The specific word problem that motivated this question was:
Generate random numbers 0-9 uniformly. Define $W$ to be the number of trials required for at least one 4, at least one 5, and at least one 6 to show up.
For example, if the generated sequence is $444444440980981245550986$, then $W=24$.
More generally:
Question 1: Given a Multinoulli random variable (e.g. a fair die) with probability distributed uniformly between $K$ categories. Define $W$ to be the number of trials required for some subset $1 \le k \le K$ of the categories to all appear at least once.
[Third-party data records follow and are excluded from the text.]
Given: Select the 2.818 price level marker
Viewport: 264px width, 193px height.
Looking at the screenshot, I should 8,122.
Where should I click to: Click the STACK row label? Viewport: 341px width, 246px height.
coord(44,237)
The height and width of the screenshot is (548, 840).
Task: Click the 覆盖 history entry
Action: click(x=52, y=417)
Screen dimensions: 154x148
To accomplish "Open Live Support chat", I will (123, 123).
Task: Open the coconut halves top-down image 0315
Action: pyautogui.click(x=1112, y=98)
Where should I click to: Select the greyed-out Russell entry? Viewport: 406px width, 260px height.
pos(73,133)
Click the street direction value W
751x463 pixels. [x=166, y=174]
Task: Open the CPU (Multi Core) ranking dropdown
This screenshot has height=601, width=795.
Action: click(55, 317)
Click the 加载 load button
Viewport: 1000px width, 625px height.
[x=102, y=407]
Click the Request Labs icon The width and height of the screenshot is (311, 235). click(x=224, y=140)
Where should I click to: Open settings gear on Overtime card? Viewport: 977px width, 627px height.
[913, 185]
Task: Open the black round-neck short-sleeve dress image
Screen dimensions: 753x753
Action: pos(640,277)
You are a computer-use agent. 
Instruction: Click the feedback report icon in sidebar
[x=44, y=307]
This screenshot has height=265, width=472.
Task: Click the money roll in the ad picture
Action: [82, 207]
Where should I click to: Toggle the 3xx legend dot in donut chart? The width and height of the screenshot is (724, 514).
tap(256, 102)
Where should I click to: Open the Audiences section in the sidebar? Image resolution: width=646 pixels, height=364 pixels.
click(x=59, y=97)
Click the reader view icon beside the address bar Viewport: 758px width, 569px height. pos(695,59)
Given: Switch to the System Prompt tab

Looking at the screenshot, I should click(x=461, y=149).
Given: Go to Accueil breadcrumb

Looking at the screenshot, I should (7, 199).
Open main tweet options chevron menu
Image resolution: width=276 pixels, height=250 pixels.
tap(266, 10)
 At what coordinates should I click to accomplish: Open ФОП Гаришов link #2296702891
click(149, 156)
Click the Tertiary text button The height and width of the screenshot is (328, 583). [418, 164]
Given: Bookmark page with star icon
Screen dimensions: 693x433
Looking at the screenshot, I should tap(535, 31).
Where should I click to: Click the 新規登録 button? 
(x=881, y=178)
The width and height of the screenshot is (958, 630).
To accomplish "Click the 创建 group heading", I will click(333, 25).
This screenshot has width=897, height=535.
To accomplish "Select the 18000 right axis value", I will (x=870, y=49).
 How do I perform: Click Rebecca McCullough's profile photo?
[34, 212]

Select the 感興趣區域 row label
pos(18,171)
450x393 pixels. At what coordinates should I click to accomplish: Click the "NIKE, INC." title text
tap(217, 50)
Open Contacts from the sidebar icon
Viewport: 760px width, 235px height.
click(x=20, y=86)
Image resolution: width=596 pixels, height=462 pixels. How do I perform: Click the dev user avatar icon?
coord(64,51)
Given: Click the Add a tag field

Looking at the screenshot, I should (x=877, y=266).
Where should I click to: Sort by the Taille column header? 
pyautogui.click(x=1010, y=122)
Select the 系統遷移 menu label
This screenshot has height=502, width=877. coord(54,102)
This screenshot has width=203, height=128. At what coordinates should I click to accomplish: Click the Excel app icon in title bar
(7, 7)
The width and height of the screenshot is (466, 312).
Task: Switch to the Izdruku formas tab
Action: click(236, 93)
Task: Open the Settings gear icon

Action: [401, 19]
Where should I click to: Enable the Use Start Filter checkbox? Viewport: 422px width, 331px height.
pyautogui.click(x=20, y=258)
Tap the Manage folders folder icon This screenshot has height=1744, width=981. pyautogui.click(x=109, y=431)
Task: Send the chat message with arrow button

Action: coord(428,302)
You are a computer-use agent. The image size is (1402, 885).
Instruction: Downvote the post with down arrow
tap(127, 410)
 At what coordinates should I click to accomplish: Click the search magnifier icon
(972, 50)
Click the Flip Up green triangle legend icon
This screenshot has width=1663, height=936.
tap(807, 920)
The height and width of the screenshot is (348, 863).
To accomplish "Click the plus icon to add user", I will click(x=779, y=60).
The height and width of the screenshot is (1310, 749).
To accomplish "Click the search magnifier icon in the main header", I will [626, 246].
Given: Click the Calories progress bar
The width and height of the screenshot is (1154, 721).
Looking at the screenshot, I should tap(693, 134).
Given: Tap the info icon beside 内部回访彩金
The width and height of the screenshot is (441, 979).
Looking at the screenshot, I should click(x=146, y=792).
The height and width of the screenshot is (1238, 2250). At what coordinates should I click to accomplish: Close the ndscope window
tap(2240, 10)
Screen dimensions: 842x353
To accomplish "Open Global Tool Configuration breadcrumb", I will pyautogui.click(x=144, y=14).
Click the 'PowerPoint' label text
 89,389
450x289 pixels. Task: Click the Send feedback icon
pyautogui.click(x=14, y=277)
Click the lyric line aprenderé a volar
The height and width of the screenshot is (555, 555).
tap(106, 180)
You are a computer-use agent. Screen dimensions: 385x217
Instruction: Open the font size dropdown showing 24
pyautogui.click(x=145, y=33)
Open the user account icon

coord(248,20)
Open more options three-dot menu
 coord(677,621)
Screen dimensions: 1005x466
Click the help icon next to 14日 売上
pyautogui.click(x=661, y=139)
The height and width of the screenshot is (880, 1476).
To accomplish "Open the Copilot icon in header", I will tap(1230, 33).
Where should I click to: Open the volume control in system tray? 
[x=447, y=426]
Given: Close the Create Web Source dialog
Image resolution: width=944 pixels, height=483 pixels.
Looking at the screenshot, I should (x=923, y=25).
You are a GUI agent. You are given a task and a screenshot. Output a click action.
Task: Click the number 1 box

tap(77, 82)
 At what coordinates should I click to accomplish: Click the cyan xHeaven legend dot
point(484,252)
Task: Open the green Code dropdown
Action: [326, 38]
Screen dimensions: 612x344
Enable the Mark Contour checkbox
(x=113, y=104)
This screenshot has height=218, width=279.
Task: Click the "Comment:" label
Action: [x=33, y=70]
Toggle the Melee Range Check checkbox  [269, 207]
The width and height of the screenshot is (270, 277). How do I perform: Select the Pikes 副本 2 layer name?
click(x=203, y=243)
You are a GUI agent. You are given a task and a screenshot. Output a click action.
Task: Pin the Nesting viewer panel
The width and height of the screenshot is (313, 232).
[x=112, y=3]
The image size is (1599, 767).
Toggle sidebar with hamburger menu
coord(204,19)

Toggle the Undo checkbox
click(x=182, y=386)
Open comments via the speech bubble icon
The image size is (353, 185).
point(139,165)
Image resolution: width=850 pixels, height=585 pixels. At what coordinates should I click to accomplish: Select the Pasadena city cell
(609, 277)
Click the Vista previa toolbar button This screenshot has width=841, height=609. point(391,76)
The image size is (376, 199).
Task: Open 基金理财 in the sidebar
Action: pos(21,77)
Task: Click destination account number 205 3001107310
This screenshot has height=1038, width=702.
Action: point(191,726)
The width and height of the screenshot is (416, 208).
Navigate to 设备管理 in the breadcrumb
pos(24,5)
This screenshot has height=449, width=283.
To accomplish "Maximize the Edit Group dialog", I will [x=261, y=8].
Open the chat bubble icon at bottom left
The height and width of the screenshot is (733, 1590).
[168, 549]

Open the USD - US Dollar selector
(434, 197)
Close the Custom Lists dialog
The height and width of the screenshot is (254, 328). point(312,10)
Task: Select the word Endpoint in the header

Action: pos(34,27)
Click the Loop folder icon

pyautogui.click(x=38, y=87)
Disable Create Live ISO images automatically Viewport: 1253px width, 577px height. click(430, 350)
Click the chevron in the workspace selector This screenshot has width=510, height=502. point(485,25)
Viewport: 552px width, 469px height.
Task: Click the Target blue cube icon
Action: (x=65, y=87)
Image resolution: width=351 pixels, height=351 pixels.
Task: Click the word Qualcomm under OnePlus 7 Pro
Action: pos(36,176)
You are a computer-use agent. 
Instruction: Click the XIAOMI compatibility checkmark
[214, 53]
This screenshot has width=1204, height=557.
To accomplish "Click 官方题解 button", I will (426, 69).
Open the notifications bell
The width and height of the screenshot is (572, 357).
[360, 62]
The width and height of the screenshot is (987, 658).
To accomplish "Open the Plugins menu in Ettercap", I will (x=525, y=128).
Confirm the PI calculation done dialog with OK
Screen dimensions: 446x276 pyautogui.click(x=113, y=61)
What is the distribution of $W$?
Possible solution: Calculating $\mathbb{P}(W \le n)$ corresponds (I think) to calculating
- all length $n$ sequences in which at least one of each category shows up (i.e. in $k$ of the trials), and then the sequences can do whatever they want in the remaining trials
and then dividing this number by
- the number of all possible length $n$ sequences.
So we can break this up into sub-problems as follows:
I think the first number is (according to the fundamental counting principle):
$$ \sum_{m=k}^n \sum_{x_1 + \dots + x_k = m \,, \\ \neg(x_1 = \dots = x_k = 0)} \binom{n}{x_1, x_2, \dots, x_k} (K – k)^{n-m} $$
and the second number is $K^n$, so is the probability just:
$$ \mathbb{P}(W \le n) \overset{?}{=} \sum_{m=k}^n \sum_{x_1 + \dots + x_k = m \,, \\ \neg(x_1 = \dots = x_k = 0)} \binom{n}{x_1, x_2, \dots, x_k} \left(\frac{K – k}{K} \right)^{n-m} \left(\frac{1}{K}\right)^m \,? $$
Question 2: If the above formula is correct, is there a way to simplify it?
It does appear to simplify to the geometric CDF for $p= \frac{1}{2}$ (take $K=2$ and $k=1$). A simplification which held more generally would be nice.
EDIT: It occurred to me that always $m >0$, since $m \ge k$, but $x_1 = \dots = x_k = 0$ would imply $x_1 + \dots + x_k = m = 0$, a contradiction. Therefore the second condition in the sum is redundant, so the above expression simplifies to:
$$\sum_{m=k}^n \sum_{x_1 + \dots + x_k = m } \binom{n}{x_1, x_2, \dots, x_k} \left(\frac{K – k}{K} \right)^{n-m} \left(\frac{1}{K}\right)^m \,, $$
which we can get a simplified closed form for if we can simplify
$$\sum_{x_1 + \dots + x_k = m } \binom{n}{x_1, x_2, \dots, x_k} \quad \text{for }k \le m \le n \,. $$
When $m=n$ the multinomial theorem gives us that this sum is equal to $k^n$. But I don’t know about more generally.
Progress so far: In the case that $k=1$, this reduces to a regular geometric distribution, since we can "clump" all of the remaining $K-1$ categories into one super-category.
However, for $k>1$, this trick no longer seems to work. This is because the events of any of the categories in the $k$ categories showing up do not seem to be independent. E.g. in the example above, if one generates a $4$, one also knows that one did not generate a $6$.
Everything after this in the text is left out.